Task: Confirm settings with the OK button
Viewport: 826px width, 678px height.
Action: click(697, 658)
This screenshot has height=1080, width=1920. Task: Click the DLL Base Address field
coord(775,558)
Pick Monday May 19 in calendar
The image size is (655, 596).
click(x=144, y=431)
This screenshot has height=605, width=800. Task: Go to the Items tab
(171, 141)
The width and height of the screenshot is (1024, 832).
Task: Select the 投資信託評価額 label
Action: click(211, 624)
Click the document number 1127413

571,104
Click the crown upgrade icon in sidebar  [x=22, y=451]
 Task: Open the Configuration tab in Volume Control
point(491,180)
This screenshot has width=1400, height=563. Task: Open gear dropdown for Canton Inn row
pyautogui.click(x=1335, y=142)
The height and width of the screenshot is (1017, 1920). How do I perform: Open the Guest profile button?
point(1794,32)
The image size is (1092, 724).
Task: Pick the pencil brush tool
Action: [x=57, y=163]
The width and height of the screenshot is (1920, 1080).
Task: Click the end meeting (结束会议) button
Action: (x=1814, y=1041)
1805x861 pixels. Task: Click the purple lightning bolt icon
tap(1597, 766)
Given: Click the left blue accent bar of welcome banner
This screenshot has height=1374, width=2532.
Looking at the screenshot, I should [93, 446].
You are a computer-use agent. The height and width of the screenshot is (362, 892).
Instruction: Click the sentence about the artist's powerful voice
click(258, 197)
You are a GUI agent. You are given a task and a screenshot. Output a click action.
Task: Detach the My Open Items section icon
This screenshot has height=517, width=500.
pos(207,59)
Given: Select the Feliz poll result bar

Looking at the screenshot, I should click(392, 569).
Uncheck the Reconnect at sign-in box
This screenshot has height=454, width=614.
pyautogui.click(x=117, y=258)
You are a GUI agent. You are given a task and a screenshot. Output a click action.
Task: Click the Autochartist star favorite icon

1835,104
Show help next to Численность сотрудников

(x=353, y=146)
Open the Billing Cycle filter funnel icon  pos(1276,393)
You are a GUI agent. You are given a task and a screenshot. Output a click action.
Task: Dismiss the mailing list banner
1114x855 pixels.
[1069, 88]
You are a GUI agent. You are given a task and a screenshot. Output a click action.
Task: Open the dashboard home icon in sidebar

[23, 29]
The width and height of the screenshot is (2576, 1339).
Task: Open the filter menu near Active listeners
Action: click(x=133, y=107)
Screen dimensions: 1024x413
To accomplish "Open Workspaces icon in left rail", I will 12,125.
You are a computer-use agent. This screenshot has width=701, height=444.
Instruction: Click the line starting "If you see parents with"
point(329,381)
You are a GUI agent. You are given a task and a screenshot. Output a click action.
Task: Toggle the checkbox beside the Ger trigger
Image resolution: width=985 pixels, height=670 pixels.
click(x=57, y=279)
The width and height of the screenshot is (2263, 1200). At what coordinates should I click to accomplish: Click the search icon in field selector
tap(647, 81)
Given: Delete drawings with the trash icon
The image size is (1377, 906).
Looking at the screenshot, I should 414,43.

:: What you will do ::
Pull out every line of the records above that contains the string "filter", treating uppercase and lowercase as different.

:: Exercise output ::
Open the Billing Cycle filter funnel icon  pos(1276,393)
Task: Open the filter menu near Active listeners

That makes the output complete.